Grouping and counting

Hello,

I would like to group/sort a file of records by a particular field and then count how many records belong in that grouping.

For example say I have the following data:

1234|"ZZZ"|"Date"|"1"|"Y"|"ABC"|""|AA
ABCD|"ZZZ"|"Date"|"1"|"Y"|"ABC"|""|AA
EFGH|"ZZZ"|"Date"|"1"|"Y"|"ABC"|""|BB
IJKLM|"ZZZ"|"Date"|"1"|"Y"|"ABC"|""|BB
NOPQ|"ZZZ"|"Date"|"1"|"Y"|"ABC"|""|BB
 

i.e. I'd like to group by the last field and count so effectively the output would look as so:

AA 2
BB 3

etc...

Try awk:

awk -F '|' {arr[$(NF)]++} END {for(i in arr) {i, arr}} ' inputfile

Data will not come out sorted, you can pipe the result into sort if you need it that way.

1 Like

Hello Nik44,

Welcome to forums, hope you will enjoy learning knowledge here. Could you please try following and let me know if this helps(if you are not bothered about sequence of output).

awk -F"|" '{A[$NF]++} END{for(i in A){print i, A}}'  Input_file

Output will be as follows.

BB 3
AA 2

If you need output in same sequence as Input_file then try as follows(By reading Input_file 2 times in following solution).

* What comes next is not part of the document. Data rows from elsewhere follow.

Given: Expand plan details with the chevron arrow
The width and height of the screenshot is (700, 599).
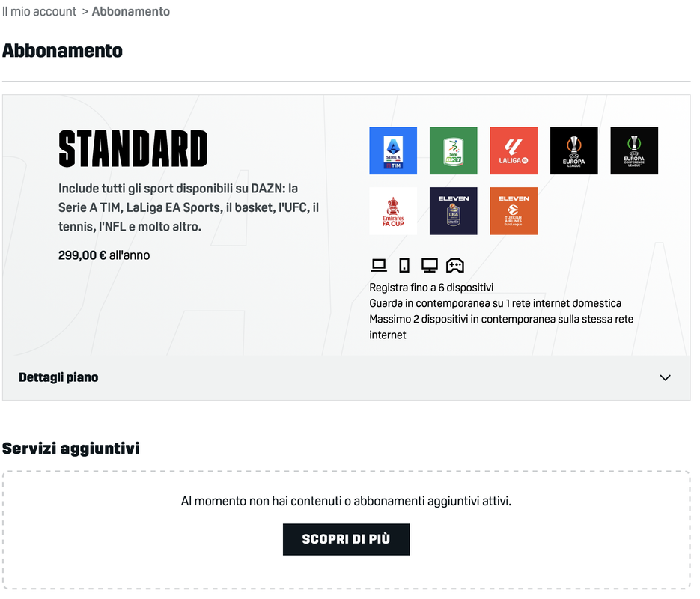Looking at the screenshot, I should tap(665, 377).
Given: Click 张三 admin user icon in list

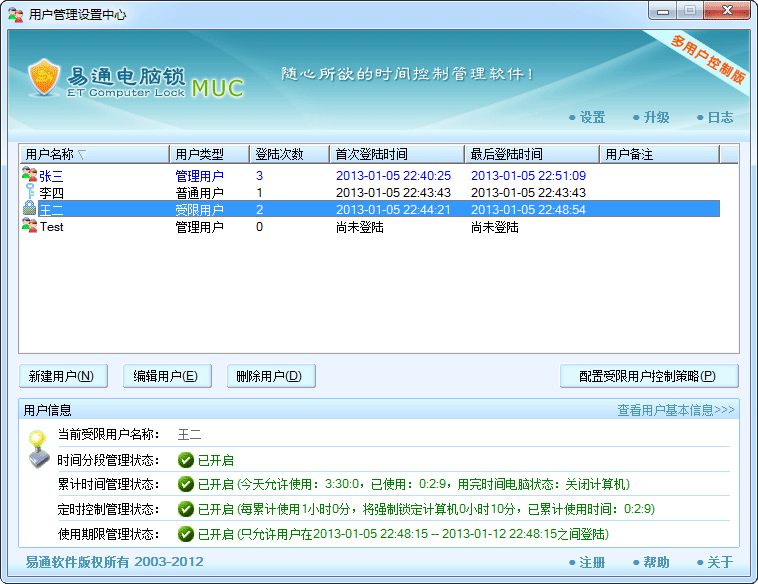Looking at the screenshot, I should (x=29, y=175).
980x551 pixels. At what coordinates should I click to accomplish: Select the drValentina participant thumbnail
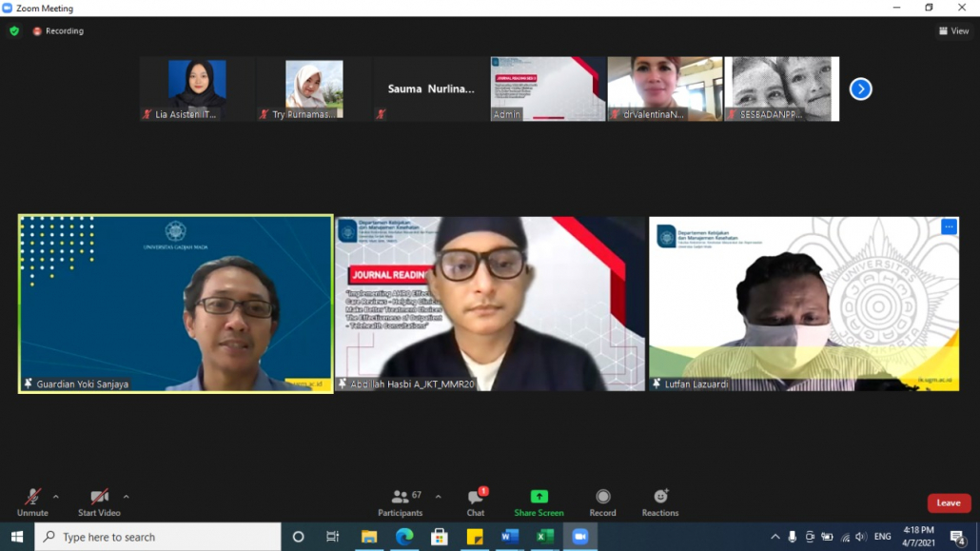point(665,89)
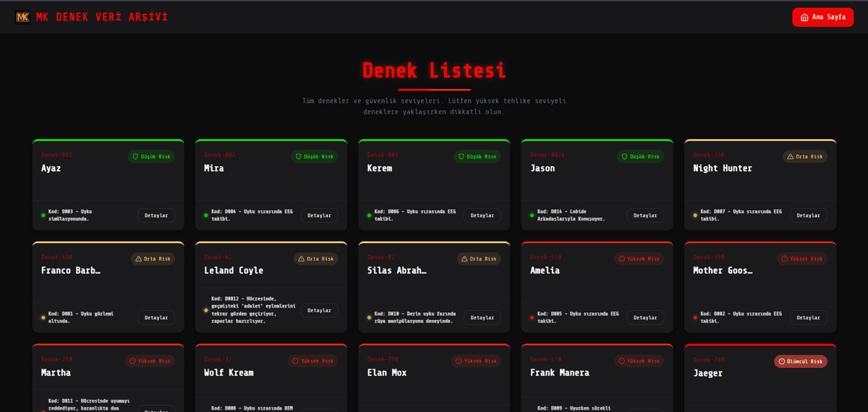
Task: Click the MK DENEK VERİ ARŞİVİ site title
Action: click(x=102, y=17)
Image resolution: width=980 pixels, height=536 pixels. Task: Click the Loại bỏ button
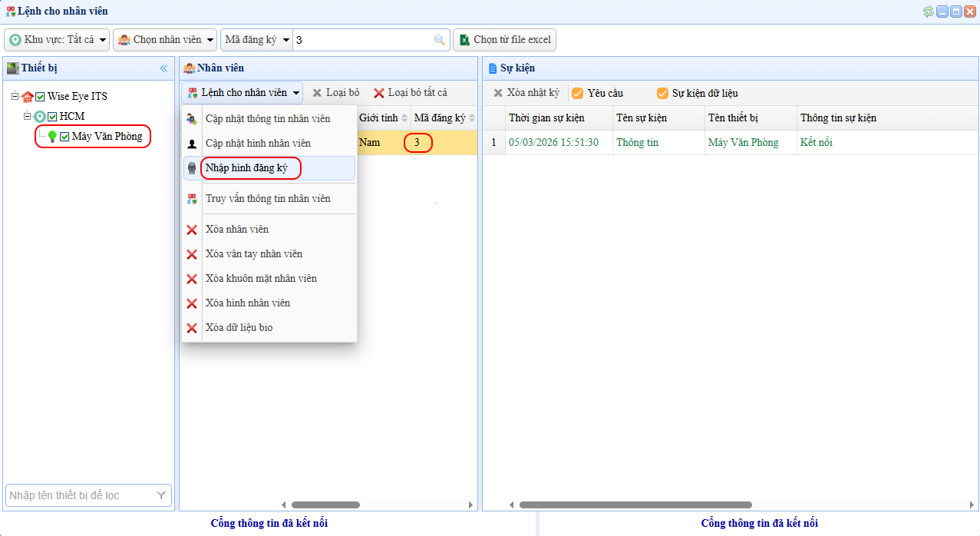click(x=335, y=93)
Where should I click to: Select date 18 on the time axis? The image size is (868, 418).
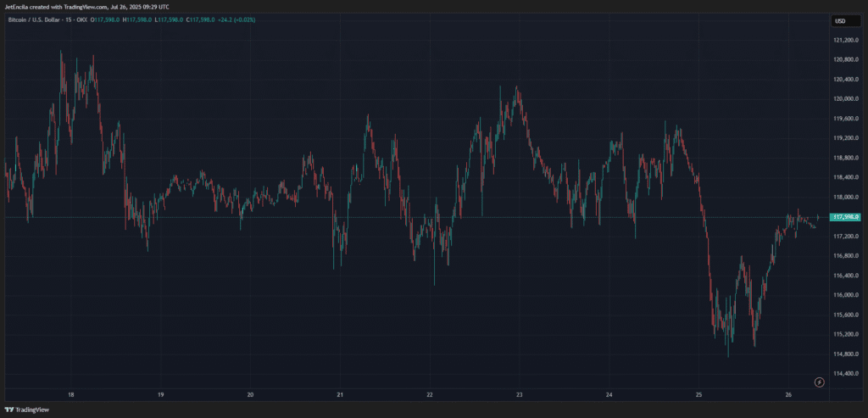click(x=71, y=395)
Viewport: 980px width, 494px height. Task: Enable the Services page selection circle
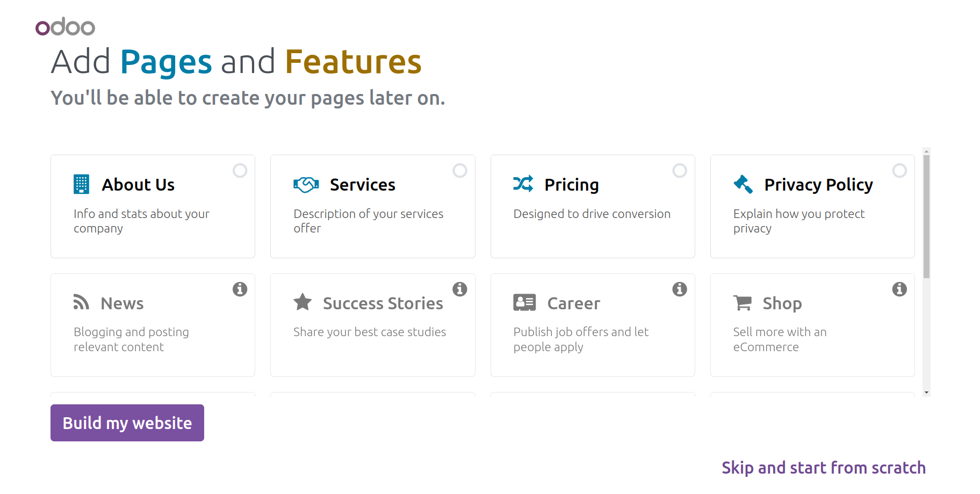click(x=460, y=171)
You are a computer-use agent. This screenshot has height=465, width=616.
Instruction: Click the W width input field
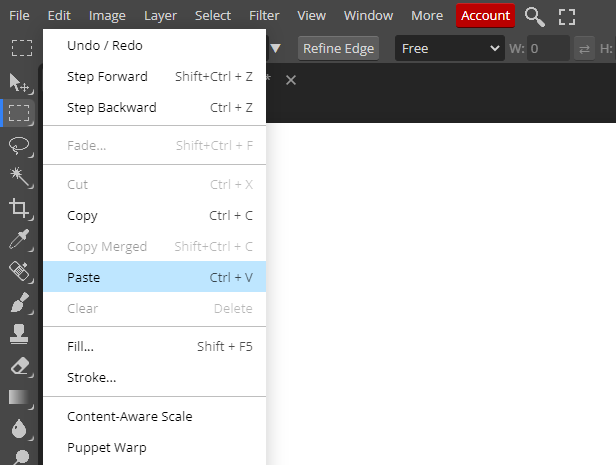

awk -F"|" 'FNR==NR{A[$NF]++;next} ($NF in A){print $NF, A[$NF];delete A[$NF]}'   Input_file  Input_file

Output will be as follows.

AA 2
BB 3

Hope this helps you.

Thanks,
R. Singh

Hi.

Also with standard utilities:

cut -f8 -d'|' <your-input-file> | sort | uniq -c 

producing

      2 AA
      3 BB

Best wishes ... cheers, drl

1 Like

Thanks for the reponses! I've gone for the more straight forward cut option as it provides the desired output.

However I forgot to add to this question... Is there a way of refining this output further so that it will only count a record of that group where field four is "1" and where field five is "Y"? I realise in the example supplied it would still show the exact same count.

Hello Nik44,

Could you please try following and let me know if this helps you.

awk -F"|" 'FNR==NR{gsub(/\"/,X,$0);if($4==1 && $5=="Y"){A[$NF]++};next} ($NF in A){print $NF, A[$NF];delete A[$NF]}'  Input_file  Input_file

On a Solaris/SunOS system, change awk to /usr/xpg4/bin/awk , /usr/xpg6/bin/awk , or nawk .

Thanks,
R. Singh

Thanks Ravinder.

The command executes without any issues, however doesn't seem to have altered the file (is identical as to pre the command). Is this perhaps because my data includes literal double quotes?

I tried escaping them but doesn't seem to make any difference :confused:

Hello Nik44,

You could say Thanks to a person by hitting THANKS button at left of every post.
Above awk command will not put output into same Input_file, you should try following to do the same.

awk -F"|" 'FNR==NR{gsub(/\"/,X,$0);if($4==1 && $5=="Y"){A[$NF]++};next} ($NF in A){print $NF, A[$NF];delete A[$NF]}'  Input_file  Input_file > tmp_file
mv tmp_file  Input_file

Thanks,
R. Singh

1 Like

Since you like the solution using 'cut': You could use grep before doing the cut, to return only the lines with the desired properties.

Hi.

You're welcome.

My rule of thumb is that when a specific content of a specific field needs to be examined, manipulated, etc., then I reach for awk first ( perl second) because the field-separating facilities are very good.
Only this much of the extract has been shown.